While there are many “ultimate” off-road travelling experiences available today, an independently arranged self-drive, and extremely difficult overland trip through Africa is without doubt the “ultimate-est” of them all. Bad weather, poor roads, difficult border crossings, war, elections and the almost inevitable rebellion against the results, political upheaval, unpredictable border guards and sometimes unexpectedly changed visa requirements during an overland expedition through Africa can turn boys and girls into fully grown, hard-hearted, and steely-eyed men and women almost overnight.
There is travelling around the world, but then suddenly, you are faced with travelling in Africa- which is something entirely different to any type of travelling you may have done up to now. Like the best laid plans of mice, men, and overland travellers through Africa, plans and routes in Africa can change at less than a moment’s notice, so don’t be too sure your planned overland route will take you where you want to go. The various routes through Africa only offer you a theoretical opportunity to start at one end of the continent and end at the opposite end. Africa has never been known for the high standards of it roads, nor for the fact that you will actually arrive at your intended destination by any chosen route. Many roads and routes appear only on paper maps- where the road should be, you may only find forest, swamps, or vast stretches of mud and/or sand. Yet, in spite of all of this, Africa is being crossed overland from south to north, and from east to west on almost a daily basis, and frequently by a combination of the main routes.
Overland Route Contents:
The short answer to this is that any intended crossing of Africa demands extremely detailed planning and preparation. However, not even the most detailed route planning offers any sort of guarantee that you will arrive at your intended destination. The purpose of the months of overland route planning you are required to do is only to provide you with a basic outline of possible routes. Apart from this, you will also need back-up, or escape routes, as some experienced travellers refer to them.
While in most other parts of the world it may be possible to stick to a pre-planned route, this is impossible to do in Africa, firstly because there are so few roads, and secondly, because there are no definitive or reliable road maps that show local, or even regional road networks. Nonetheless, it would be a serious, if not fatal mistake, to trust to luck alone; an undertaking of this magnitude requires as much detailed information as can be obtained, even though the proverbial devil might be lurking in the masses of sometimes conflicting detail. It is absolutely essential that you have the clearest possible understanding of where you want to go in Africa, and the best way of getting there, based on the most up to date information available.
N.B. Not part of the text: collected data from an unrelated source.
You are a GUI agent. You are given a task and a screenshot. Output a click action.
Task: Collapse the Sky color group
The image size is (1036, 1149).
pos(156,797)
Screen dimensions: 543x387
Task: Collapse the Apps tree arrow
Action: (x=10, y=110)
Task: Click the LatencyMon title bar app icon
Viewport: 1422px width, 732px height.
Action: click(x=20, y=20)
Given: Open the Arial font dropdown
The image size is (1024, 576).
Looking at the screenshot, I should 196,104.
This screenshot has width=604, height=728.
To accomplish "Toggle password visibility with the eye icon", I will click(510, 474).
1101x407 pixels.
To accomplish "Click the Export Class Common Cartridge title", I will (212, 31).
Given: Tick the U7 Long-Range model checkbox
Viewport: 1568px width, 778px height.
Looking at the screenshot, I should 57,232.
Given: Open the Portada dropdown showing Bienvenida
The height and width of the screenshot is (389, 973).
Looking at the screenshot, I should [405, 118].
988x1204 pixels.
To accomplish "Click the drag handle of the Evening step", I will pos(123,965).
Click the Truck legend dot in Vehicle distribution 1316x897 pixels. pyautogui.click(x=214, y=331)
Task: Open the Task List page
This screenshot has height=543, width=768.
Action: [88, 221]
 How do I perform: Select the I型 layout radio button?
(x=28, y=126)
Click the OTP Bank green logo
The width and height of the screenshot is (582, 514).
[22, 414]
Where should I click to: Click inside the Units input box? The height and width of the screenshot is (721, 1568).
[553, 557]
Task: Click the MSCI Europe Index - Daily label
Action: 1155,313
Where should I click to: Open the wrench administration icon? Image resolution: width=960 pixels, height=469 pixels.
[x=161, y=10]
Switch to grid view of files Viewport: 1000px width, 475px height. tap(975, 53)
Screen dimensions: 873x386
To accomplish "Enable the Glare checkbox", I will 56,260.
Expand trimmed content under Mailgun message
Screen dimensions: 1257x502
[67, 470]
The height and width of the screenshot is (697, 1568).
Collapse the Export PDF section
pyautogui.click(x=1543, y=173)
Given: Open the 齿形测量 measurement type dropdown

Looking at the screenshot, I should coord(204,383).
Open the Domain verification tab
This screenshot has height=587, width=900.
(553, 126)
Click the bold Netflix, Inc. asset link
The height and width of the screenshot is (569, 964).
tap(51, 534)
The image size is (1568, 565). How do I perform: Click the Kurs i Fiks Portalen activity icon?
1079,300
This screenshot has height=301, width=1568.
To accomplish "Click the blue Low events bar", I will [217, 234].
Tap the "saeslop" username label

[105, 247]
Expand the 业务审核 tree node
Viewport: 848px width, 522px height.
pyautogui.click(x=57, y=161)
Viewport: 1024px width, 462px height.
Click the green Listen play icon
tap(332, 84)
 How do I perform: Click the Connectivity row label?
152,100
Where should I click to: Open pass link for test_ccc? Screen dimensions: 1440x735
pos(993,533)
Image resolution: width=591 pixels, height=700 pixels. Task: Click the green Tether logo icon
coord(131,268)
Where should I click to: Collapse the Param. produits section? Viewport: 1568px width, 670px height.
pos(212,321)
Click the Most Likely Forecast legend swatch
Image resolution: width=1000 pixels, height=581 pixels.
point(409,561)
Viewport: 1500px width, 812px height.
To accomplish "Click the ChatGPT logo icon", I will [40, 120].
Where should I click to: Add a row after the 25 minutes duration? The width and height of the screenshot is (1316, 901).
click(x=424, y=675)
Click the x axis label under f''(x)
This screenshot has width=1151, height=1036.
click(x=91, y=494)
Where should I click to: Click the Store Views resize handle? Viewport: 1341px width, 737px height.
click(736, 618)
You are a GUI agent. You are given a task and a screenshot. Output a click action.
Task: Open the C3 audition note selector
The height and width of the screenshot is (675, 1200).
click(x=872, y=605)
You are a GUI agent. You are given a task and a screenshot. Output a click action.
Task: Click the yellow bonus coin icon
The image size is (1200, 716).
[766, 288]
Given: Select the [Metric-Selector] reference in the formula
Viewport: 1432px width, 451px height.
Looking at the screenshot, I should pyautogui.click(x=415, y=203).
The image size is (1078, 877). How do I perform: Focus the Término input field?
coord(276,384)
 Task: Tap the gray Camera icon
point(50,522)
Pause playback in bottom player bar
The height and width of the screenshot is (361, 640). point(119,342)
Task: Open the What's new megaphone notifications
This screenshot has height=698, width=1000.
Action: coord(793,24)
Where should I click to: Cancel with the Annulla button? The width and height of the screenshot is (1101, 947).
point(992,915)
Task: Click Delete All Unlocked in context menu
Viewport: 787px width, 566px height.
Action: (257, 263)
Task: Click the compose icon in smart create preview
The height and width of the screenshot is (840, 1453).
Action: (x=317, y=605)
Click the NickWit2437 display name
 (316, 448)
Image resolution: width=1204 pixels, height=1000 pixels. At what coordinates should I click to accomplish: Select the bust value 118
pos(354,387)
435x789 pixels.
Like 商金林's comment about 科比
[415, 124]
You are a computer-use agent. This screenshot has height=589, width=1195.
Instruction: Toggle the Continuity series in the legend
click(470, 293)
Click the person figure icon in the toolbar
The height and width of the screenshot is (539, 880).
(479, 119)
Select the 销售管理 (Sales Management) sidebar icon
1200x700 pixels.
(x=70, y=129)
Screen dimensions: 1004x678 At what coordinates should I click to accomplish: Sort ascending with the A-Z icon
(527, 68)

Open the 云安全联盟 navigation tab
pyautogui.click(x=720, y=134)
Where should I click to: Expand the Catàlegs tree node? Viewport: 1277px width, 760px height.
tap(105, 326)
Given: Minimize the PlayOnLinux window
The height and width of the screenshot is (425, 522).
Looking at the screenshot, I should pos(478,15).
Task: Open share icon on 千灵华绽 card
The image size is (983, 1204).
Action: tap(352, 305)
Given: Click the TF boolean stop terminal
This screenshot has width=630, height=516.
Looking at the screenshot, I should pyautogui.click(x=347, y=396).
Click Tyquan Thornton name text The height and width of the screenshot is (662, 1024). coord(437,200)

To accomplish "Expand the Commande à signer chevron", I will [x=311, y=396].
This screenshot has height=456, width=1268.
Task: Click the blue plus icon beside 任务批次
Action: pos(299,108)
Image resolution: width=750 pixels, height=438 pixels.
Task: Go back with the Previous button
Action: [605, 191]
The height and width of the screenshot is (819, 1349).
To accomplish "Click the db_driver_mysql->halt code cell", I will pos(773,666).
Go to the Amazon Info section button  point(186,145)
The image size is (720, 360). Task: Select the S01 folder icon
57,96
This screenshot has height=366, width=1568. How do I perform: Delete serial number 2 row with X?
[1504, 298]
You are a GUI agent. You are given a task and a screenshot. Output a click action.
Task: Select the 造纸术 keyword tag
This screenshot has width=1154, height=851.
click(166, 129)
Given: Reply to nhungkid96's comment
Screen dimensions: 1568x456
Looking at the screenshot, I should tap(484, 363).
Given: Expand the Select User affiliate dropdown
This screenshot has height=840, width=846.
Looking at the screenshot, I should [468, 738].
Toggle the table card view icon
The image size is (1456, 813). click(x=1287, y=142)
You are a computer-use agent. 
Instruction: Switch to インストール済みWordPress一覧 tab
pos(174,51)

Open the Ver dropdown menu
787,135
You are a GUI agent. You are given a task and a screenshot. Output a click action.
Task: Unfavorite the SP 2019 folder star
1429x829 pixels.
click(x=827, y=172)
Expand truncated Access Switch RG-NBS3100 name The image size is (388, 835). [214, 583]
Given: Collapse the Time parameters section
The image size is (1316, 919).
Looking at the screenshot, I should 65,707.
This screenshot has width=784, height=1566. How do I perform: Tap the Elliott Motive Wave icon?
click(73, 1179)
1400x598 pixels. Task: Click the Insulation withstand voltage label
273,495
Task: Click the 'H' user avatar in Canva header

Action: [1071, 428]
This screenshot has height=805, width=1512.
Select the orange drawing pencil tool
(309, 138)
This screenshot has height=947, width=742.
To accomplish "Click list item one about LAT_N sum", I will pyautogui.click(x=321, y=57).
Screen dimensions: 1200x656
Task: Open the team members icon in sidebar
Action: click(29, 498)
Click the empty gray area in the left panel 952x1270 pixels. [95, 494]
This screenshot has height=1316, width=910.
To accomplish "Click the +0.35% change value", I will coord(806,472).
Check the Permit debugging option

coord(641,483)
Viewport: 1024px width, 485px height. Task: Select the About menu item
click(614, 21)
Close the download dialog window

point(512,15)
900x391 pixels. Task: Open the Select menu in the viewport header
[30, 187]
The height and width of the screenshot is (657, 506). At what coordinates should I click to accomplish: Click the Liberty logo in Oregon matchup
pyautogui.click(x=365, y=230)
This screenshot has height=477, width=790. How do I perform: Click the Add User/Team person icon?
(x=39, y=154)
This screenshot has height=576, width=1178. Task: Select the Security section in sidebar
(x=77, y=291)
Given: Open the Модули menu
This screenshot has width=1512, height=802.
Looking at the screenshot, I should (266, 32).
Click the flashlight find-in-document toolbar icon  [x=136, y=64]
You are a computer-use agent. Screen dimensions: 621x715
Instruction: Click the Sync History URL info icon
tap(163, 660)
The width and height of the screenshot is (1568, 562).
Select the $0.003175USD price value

GPS devices only cover the main routes through Africa, and then not always the entire route. Moreover, the main routes often bypass entire countries, and the only way to get through these countries is by visiting your country’s diplomatic mission in those countries, if there are diplomatic relations, of course. Diplomatic missions are the best, and most reliable sources of local knowledge on anything from where to shop, which areas to visit (or avoid), the best sights to see, and the best ways of getting there, or to get out of the country.
However, before we get to the actual routes through Africa, there are some other issues that need discussing first, i.e., visas, current wars, time of year, and time available, among others. However, the points mentioned here are the most important ones, so we will briefly discuss each.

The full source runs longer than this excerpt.